At 20 tools, you're looking at ~4x the schema overhead on every single API call, across every turn of the conversation.

The hallucination risk (and how to mitigate it)

Let's be honest, the CLI approach trades schema precision for token efficiency. With MCP, Claude gets structured type information for every parameter. With CLI, it reads a text description and could hallucinate a command that doesn't exist or pass wrong argument types.

In practice, models like Claude are really good at understanding prompt intent. But if you need stronger guarantees:

Group by domain: instead of one mega-tool with 50 commands, create a few CLI tools per domain (run_weather_command, run_billing_command). You still get massive token savings over MCP while reducing the hallucination surface.
Validate before execution: check the command name against a known list before running it. Return a clear error if it doesn't match.
Be specific in descriptions: include argument types and constraints in the text (Claude respects these).

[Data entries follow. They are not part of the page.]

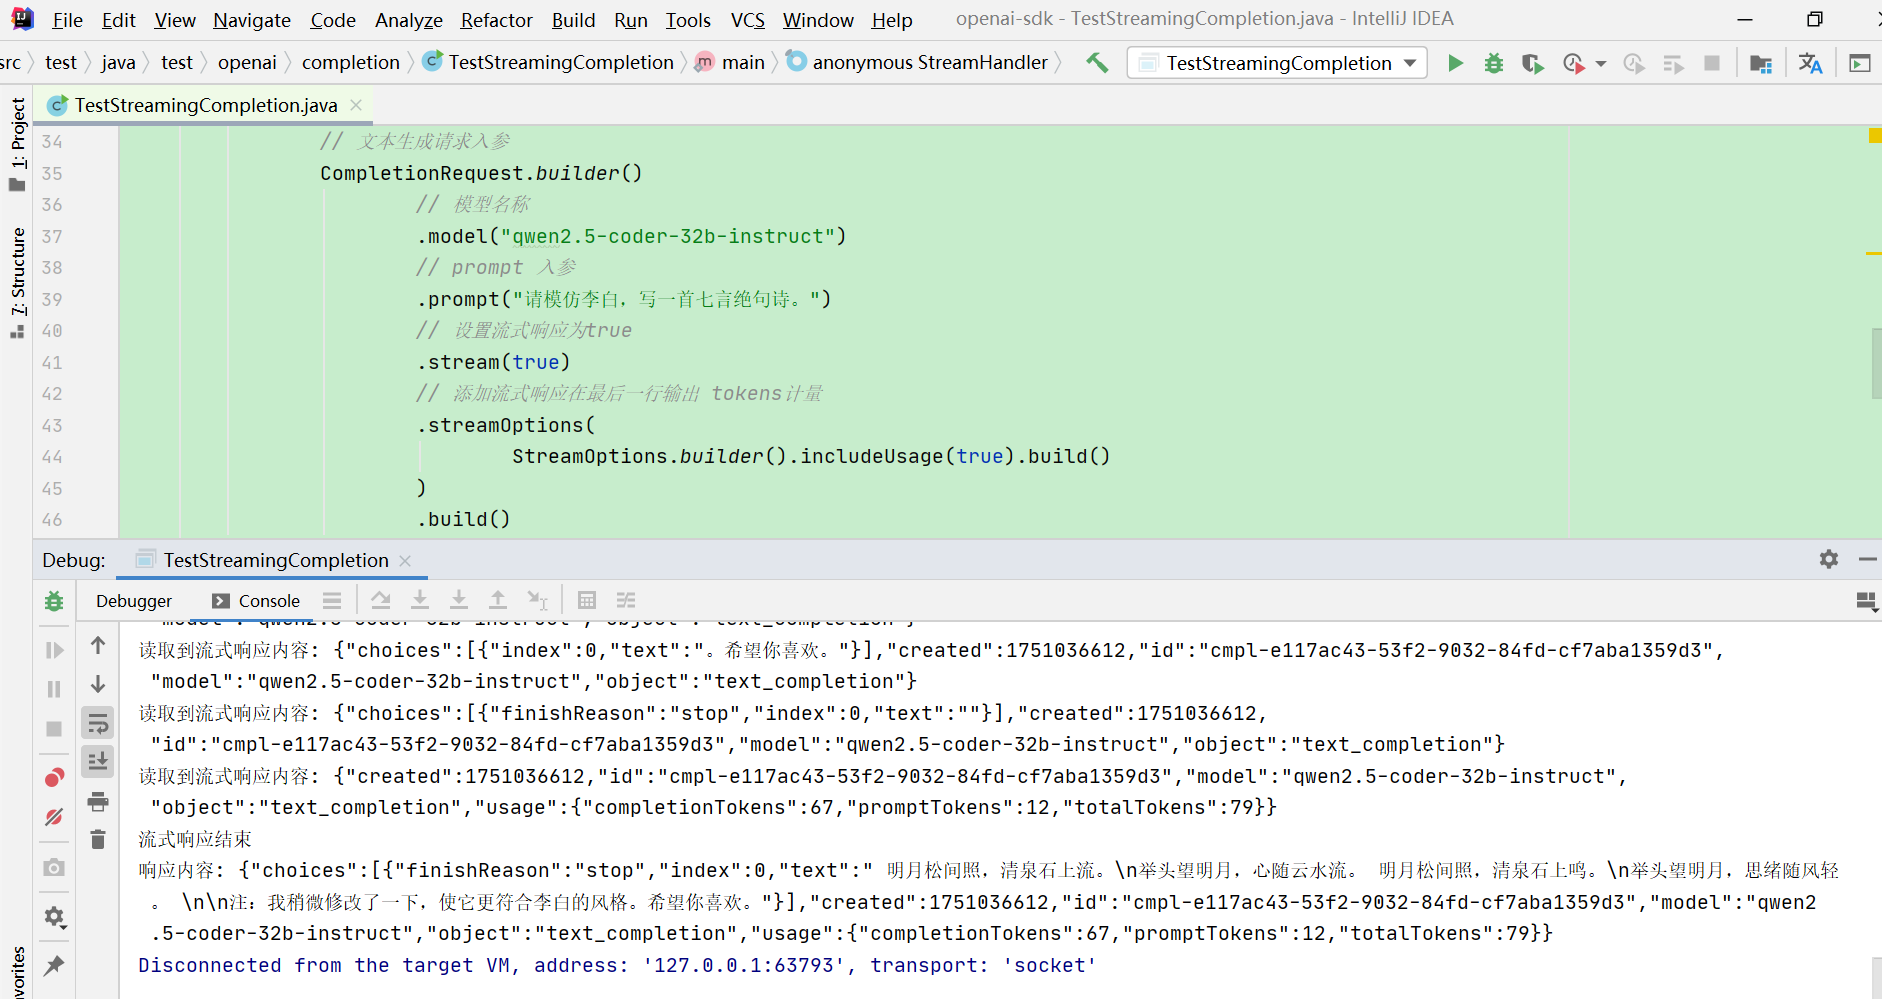Run with Coverage using the shield icon
Viewport: 1882px width, 999px height.
1533,62
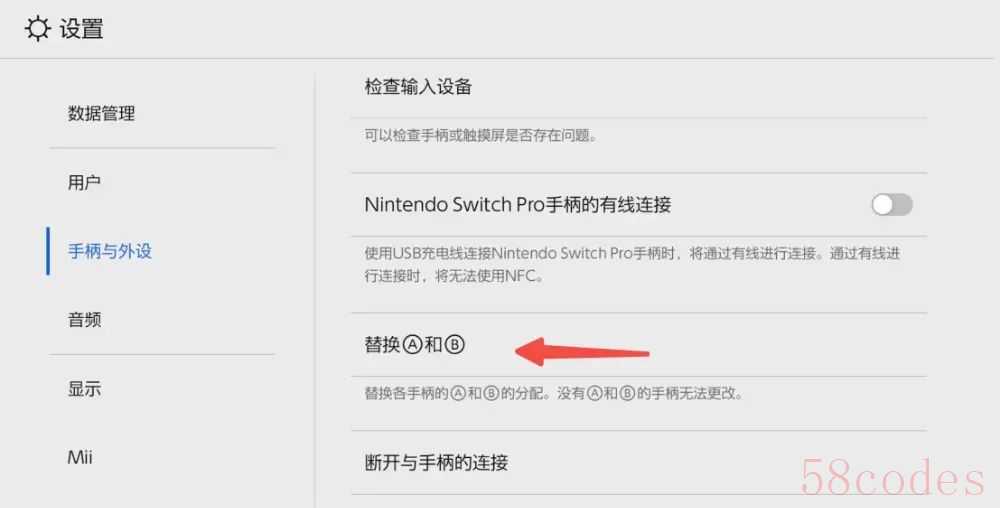The image size is (1000, 508).
Task: Open 检查输入设备 option
Action: pyautogui.click(x=639, y=87)
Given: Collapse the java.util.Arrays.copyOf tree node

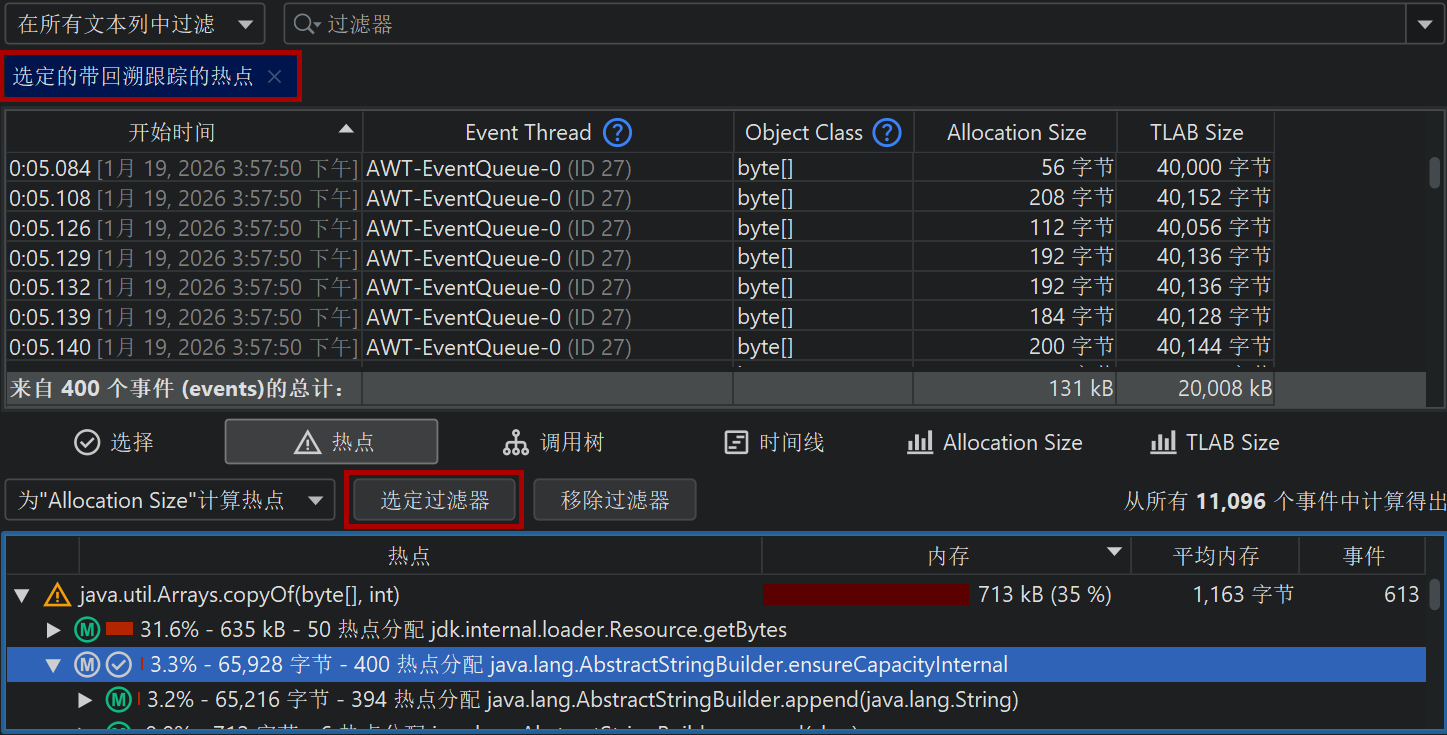Looking at the screenshot, I should pyautogui.click(x=22, y=596).
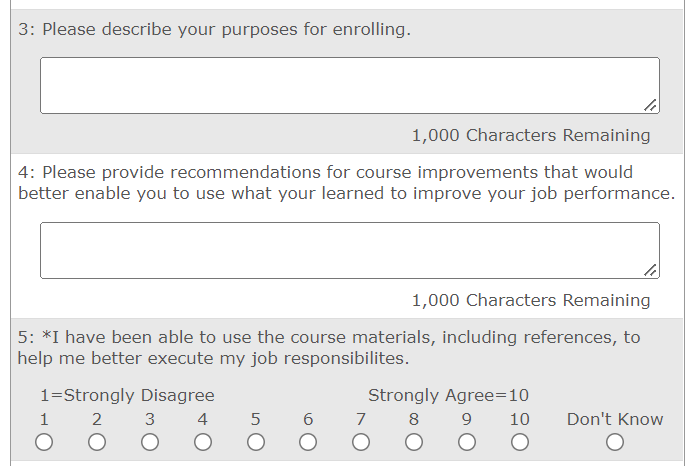This screenshot has width=689, height=466.
Task: Click question 3 enrolling purposes label
Action: pyautogui.click(x=214, y=30)
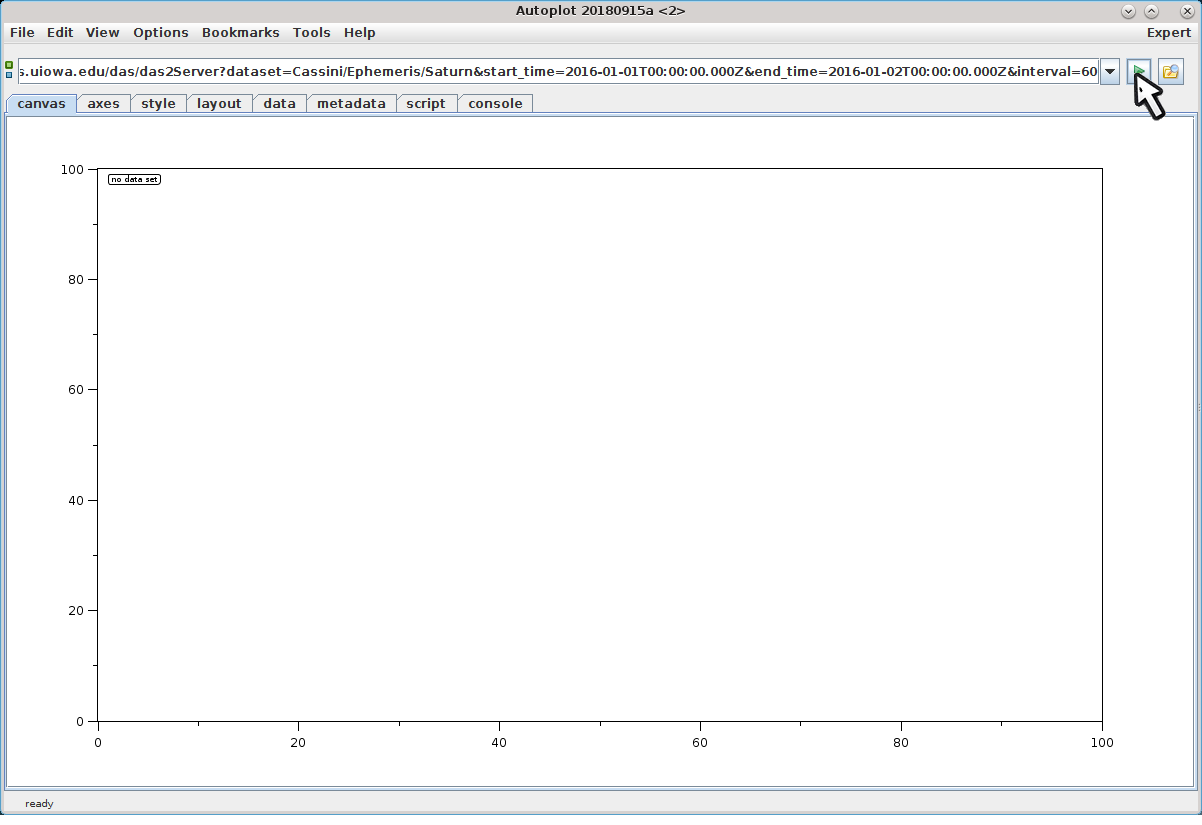1202x825 pixels.
Task: Switch to the axes tab
Action: tap(103, 104)
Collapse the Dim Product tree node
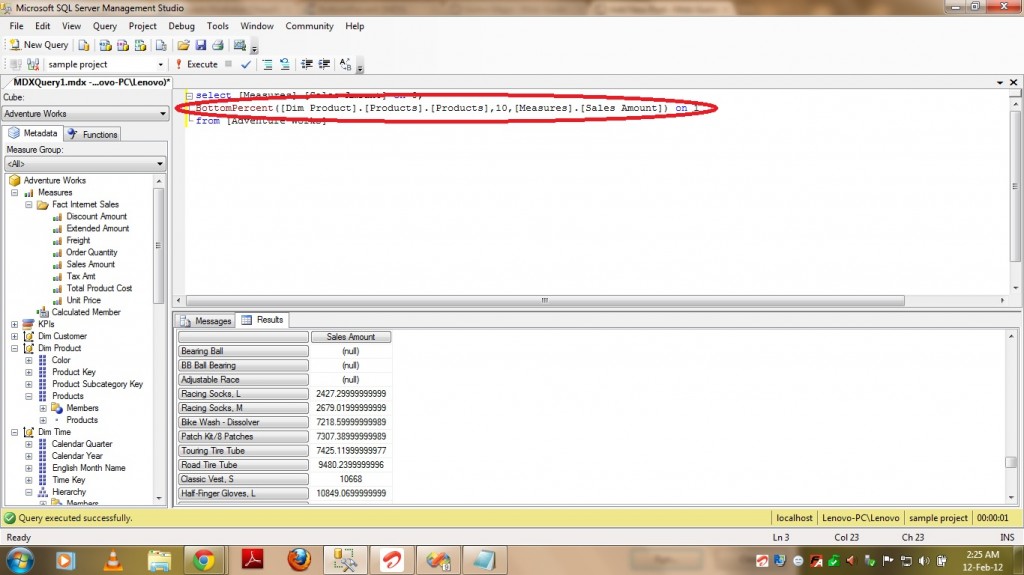 15,348
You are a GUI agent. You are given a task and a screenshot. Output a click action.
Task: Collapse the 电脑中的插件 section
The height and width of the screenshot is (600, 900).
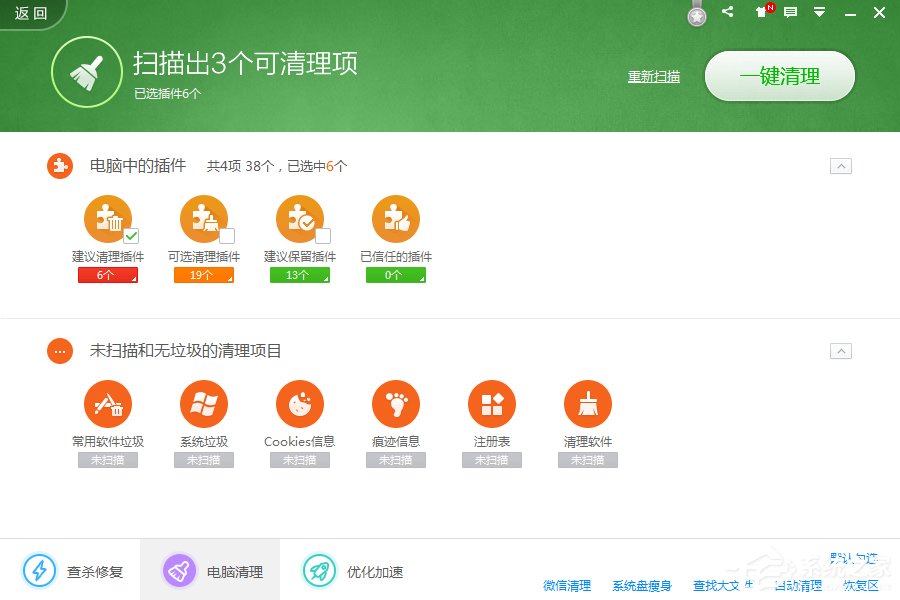tap(841, 166)
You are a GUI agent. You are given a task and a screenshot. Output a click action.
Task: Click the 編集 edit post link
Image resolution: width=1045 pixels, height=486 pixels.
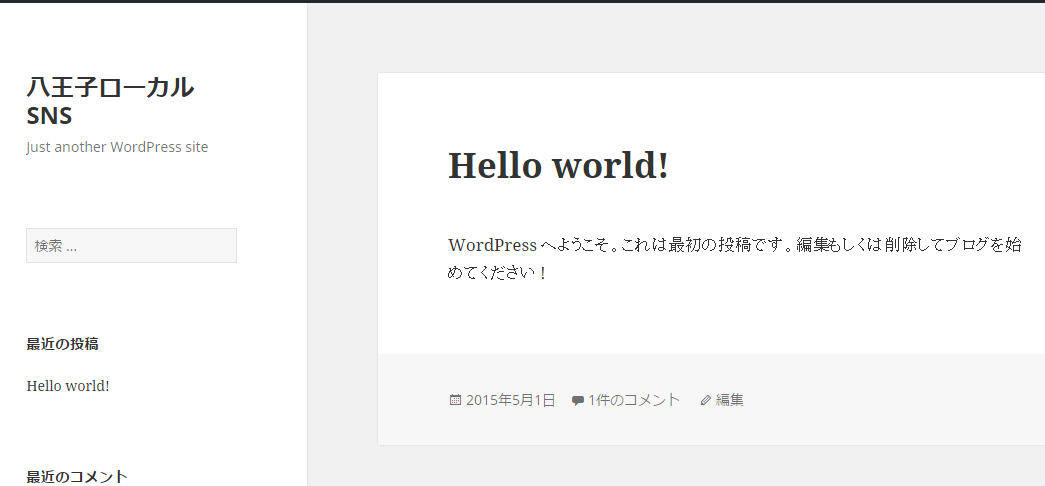(730, 400)
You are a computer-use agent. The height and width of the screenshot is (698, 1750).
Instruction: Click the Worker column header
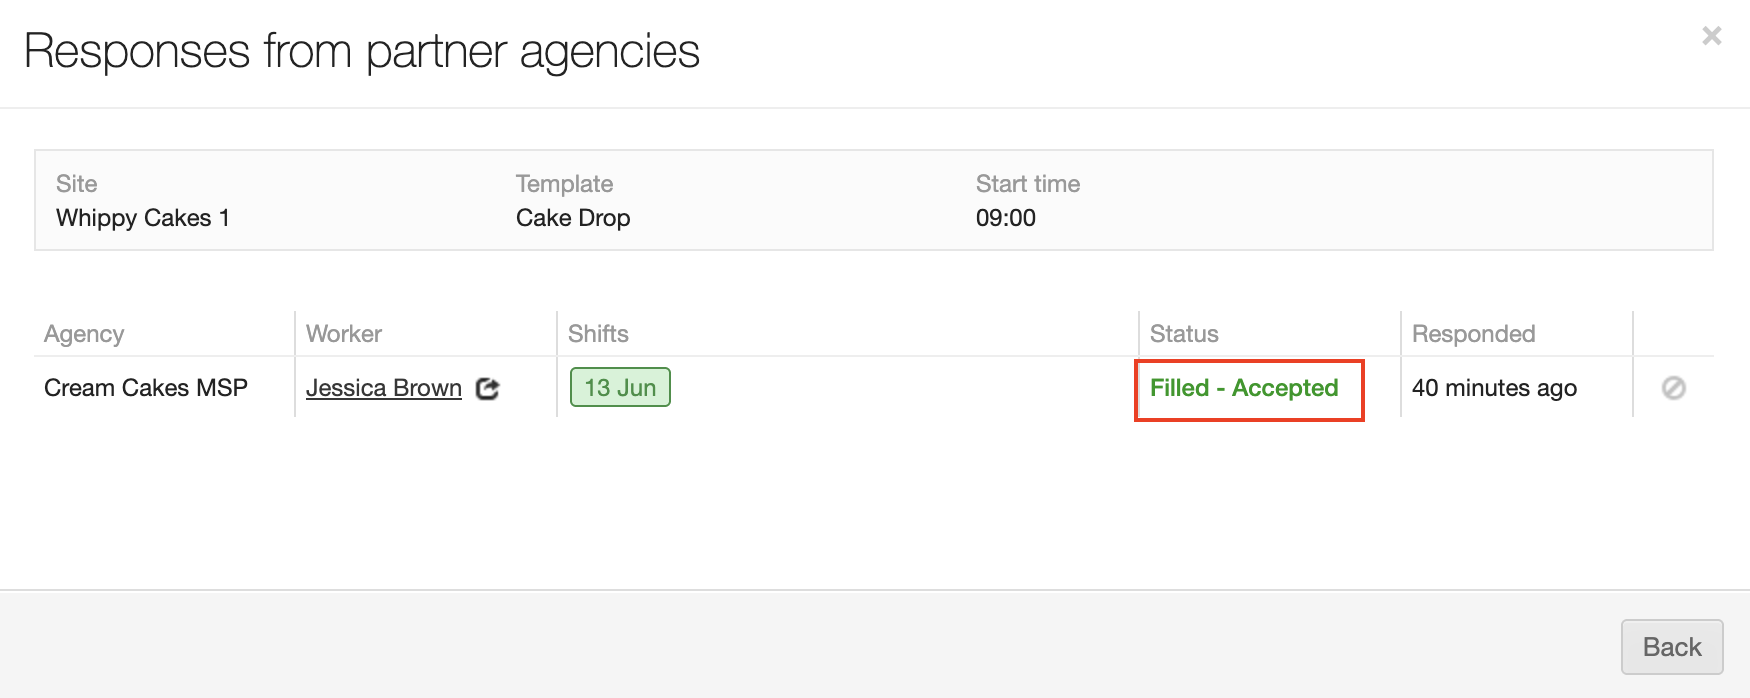[344, 334]
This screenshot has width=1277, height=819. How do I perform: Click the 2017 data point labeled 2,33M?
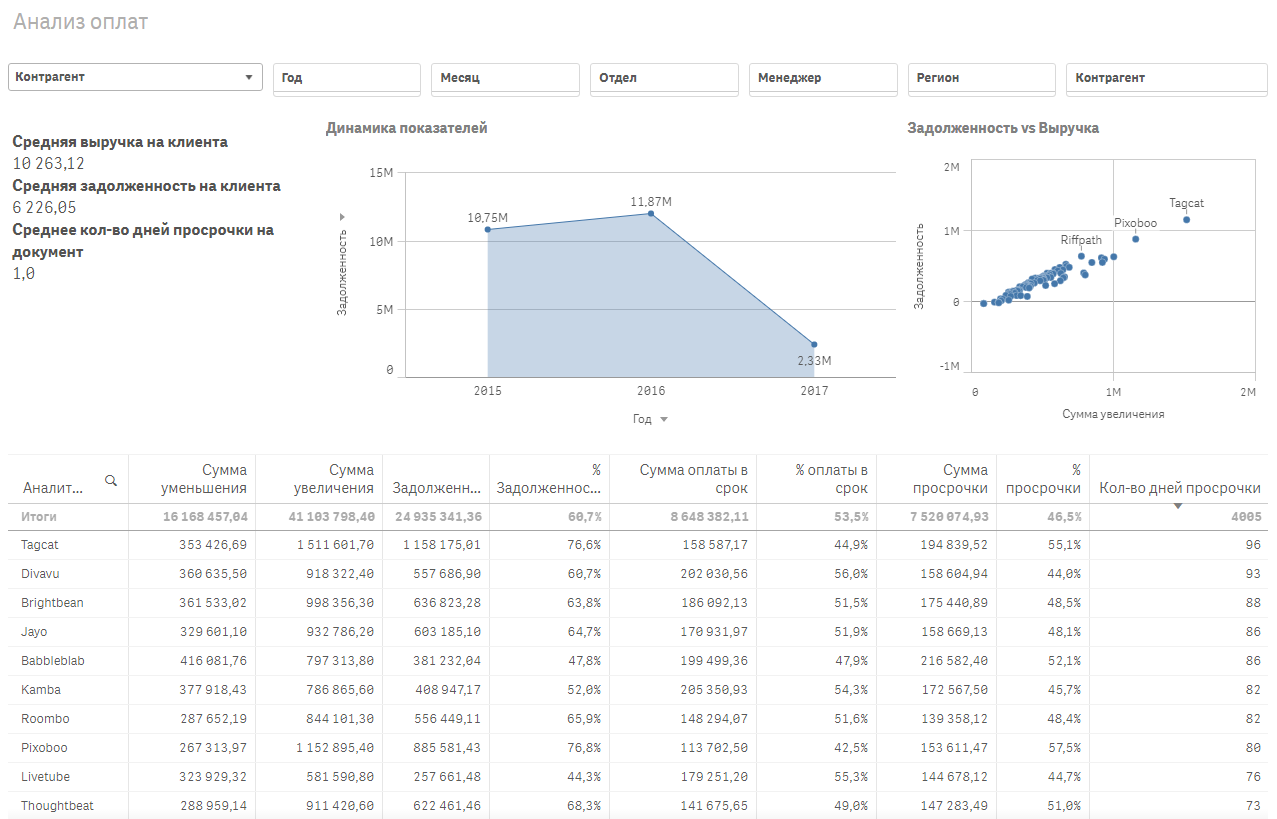[814, 344]
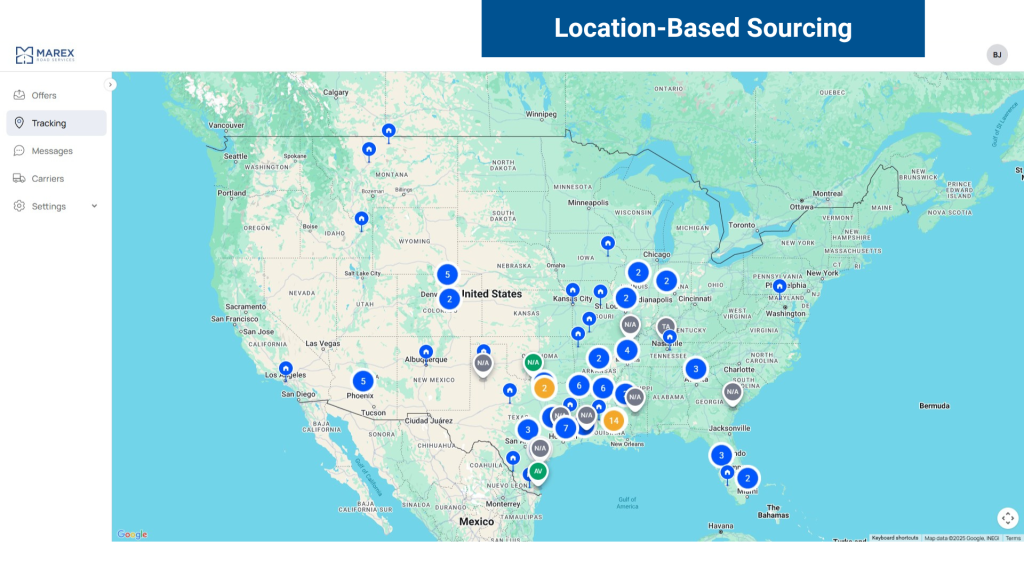Click the Keyboard shortcuts map button
The height and width of the screenshot is (576, 1024).
(x=894, y=538)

The sweet spot is usually 5-15 commands per CLI tool. Enough to save tokens, few enough that the model doesn't get confused.

When to use which

Use MCP when interoperability matters: shared tool servers consumed by multiple clients, strict parameter validation, or when you need the ecosystem.

Use CLI when cost and speed matter: high-volume production, many tools per agent, token-constrained budgets, or when you control the full stack.

They're not mutually exclusive. You can use MCP for discovery and path execution through CLI tools (mix and match).

Try it yourself

Benchmark repository: https://github.com/AlexandrosGounis/mcp-vs-cli.git

The benchmark outputs a timestamped JSON report and prints the full comparison to stdout. MCP is a great protocol. But abstractions have costs, and in AI tooling, those costs show up on every request. Measure yours.